Monday Enweliku Vs The State (1970)

LawGlobal-Hub Lead Judgment Report

COKER, J.S.C.

We dismissed this appeal at the hearing on the 4th February, 1970, and now give our reasons for doing so. The appellant was convicted by Prest, J. (High Court, Ughelli) of the murder on or about the 2nd August, 1968, or one Ishiekwene Ukpoh, alias Sanko, and sentenced to death.

The facts given in evidence by the prosecution and accepted by the learned trial judge were to the effect that the appellant was one of a number of villagers who had set upon the deceased and killed him because as a member of the Civil Defence he had earlier on arrested and handed over to the Army authorities one Peter Eleh on the grounds that Peter was in unlawful possession of some dangerous drugs.

The name of the appellant became known as a result of the confession made by some of the villages who had hands in the killing of the deceased and the appellant himself had made a statement to the police soon after his arrest in which he stated, inter alia, that:-

“About one month ago one Johnny Onyesue native of Umukwata, Paul Onowu of Ogume, Emili Onowu Ogume all now residing at Ogume Utute village gathered in Johnny’s house at Ugute.

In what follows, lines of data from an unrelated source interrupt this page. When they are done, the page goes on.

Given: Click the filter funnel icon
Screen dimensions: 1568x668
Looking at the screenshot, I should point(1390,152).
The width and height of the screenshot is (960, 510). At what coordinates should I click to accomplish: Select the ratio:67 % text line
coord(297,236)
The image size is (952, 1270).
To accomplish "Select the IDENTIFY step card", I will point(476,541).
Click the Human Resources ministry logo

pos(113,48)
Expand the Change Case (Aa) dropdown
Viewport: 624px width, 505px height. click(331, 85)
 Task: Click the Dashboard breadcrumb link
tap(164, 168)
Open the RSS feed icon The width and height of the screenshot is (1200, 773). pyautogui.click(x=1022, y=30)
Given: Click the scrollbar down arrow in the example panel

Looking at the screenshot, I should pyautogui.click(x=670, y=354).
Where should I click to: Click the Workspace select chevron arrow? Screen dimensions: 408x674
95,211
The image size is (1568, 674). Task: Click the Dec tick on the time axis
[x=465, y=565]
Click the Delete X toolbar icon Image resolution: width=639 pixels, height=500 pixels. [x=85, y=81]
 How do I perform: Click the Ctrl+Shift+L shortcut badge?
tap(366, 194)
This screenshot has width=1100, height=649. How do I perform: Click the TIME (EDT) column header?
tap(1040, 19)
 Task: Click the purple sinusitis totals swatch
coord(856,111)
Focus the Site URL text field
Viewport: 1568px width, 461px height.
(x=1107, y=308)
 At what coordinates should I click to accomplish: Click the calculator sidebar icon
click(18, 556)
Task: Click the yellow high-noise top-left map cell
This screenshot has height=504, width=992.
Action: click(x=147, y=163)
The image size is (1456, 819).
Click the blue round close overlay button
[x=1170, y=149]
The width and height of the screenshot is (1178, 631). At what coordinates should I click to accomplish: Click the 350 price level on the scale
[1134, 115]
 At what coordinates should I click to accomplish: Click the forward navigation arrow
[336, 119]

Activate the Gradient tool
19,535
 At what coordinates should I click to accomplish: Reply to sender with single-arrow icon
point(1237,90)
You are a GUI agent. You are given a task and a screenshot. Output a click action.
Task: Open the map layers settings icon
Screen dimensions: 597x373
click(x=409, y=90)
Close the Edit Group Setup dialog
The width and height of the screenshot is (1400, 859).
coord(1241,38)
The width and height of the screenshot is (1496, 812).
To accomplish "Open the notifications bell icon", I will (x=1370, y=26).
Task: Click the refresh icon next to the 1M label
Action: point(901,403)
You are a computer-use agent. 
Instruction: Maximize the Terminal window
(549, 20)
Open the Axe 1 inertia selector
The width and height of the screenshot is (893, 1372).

I met them discussing that they want to kill the deceased Sanko Ishikwene… On the 29th July, 1968, the above mentioned people and one Samuel of Ebedei arranged in my presence that all of them will kill Sanko Ishikwene in farm on 2-8-68… Samuel threw rope he was holding on the deceased riding towards Ugute village when he was returning from his farm and he fell down.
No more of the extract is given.